— Start Input data —

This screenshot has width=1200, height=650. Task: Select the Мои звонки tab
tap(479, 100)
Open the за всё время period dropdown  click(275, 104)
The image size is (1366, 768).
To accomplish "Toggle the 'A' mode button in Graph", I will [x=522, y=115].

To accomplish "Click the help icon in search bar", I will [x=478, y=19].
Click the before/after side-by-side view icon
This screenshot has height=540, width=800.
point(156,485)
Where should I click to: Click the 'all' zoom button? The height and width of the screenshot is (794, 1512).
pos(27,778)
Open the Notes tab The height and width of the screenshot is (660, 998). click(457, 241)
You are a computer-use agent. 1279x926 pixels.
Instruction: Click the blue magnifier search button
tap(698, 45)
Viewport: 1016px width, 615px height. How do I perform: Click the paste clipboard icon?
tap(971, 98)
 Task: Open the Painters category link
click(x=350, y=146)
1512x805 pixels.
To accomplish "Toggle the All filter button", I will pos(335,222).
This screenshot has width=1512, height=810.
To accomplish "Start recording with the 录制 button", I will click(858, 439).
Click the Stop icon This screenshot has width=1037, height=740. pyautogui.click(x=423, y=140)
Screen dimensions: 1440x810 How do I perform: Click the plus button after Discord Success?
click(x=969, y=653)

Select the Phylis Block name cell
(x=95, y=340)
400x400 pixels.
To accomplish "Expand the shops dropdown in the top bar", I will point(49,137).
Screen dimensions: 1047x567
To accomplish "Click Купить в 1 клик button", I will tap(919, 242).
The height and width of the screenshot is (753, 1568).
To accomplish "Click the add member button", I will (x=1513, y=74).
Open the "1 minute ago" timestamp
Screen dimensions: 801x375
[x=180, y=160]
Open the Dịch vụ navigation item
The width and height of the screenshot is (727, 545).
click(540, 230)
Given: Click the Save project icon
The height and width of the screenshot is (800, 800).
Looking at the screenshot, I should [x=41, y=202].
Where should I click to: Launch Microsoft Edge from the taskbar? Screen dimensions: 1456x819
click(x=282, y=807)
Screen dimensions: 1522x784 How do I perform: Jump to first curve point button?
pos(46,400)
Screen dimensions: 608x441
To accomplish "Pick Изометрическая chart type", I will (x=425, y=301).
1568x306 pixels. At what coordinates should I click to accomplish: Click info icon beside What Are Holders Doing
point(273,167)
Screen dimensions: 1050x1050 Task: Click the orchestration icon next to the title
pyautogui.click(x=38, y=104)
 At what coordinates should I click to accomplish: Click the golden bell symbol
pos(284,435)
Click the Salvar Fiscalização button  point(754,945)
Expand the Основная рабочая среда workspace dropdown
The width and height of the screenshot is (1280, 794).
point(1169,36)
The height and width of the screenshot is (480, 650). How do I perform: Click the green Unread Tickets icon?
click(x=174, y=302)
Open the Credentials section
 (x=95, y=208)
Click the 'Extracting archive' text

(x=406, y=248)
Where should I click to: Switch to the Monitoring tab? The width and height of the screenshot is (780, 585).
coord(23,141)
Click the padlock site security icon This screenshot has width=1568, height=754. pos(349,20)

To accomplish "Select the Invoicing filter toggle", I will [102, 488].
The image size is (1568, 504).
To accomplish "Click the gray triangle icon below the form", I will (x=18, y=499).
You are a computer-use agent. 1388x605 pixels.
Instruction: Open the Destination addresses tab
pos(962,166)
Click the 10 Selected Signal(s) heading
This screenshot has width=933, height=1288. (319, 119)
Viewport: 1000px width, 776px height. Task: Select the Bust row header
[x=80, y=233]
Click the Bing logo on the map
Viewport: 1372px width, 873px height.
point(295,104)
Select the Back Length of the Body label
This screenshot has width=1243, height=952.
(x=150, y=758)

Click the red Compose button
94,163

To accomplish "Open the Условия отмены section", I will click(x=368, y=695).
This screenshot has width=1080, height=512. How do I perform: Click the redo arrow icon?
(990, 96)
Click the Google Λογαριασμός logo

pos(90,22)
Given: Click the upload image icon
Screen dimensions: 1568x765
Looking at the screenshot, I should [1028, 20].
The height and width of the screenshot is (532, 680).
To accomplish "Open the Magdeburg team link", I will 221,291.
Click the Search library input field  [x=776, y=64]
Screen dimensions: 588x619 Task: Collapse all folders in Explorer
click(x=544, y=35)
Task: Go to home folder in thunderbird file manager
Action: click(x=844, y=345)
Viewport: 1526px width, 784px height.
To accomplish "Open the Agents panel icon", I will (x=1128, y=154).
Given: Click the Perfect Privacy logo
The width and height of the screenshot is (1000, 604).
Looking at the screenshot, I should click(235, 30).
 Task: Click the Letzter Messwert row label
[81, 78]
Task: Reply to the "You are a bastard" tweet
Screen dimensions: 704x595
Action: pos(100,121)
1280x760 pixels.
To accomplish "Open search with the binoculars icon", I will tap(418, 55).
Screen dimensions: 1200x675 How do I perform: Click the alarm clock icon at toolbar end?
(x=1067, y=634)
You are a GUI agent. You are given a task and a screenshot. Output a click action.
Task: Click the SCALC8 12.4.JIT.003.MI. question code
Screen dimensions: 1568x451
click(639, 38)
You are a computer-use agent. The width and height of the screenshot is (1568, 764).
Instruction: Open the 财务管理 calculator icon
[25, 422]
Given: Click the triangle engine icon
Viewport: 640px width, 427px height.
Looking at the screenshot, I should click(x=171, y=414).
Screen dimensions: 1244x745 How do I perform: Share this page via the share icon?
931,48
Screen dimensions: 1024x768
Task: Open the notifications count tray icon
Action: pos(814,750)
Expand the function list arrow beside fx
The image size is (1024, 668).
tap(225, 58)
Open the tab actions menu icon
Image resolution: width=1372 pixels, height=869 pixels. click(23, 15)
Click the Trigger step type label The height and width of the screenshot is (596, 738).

— End Input data —

* _Given instruction_:
Rewrite everything from the line containing "This screenshot has width=1512, height=810." down to the line containing "pos(46,400)", replacing "Screen dimensions" with "Screen size" and leaving the rest unchanged.

* _Task solution_:
This screenshot has width=1512, height=810.
To accomplish "Start recording with the 录制 button", I will click(858, 439).
Click the Stop icon This screenshot has width=1037, height=740. pyautogui.click(x=423, y=140)
Screen size: 1440x810 How do I perform: Click the plus button after Discord Success?
click(x=969, y=653)

Select the Phylis Block name cell
(x=95, y=340)
400x400 pixels.
To accomplish "Expand the shops dropdown in the top bar", I will point(49,137).
Screen size: 1047x567
To accomplish "Click Купить в 1 клик button", I will tap(919, 242).
The height and width of the screenshot is (753, 1568).
To accomplish "Click the add member button", I will (x=1513, y=74).
Open the "1 minute ago" timestamp
Screen size: 801x375
[x=180, y=160]
Open the Dịch vụ navigation item
The width and height of the screenshot is (727, 545).
click(540, 230)
Given: Click the Save project icon
The height and width of the screenshot is (800, 800).
Looking at the screenshot, I should [x=41, y=202].
Where should I click to: Launch Microsoft Edge from the taskbar? Screen size: 1456x819
click(x=282, y=807)
Screen size: 1522x784 How do I perform: Jump to first curve point button?
pos(46,400)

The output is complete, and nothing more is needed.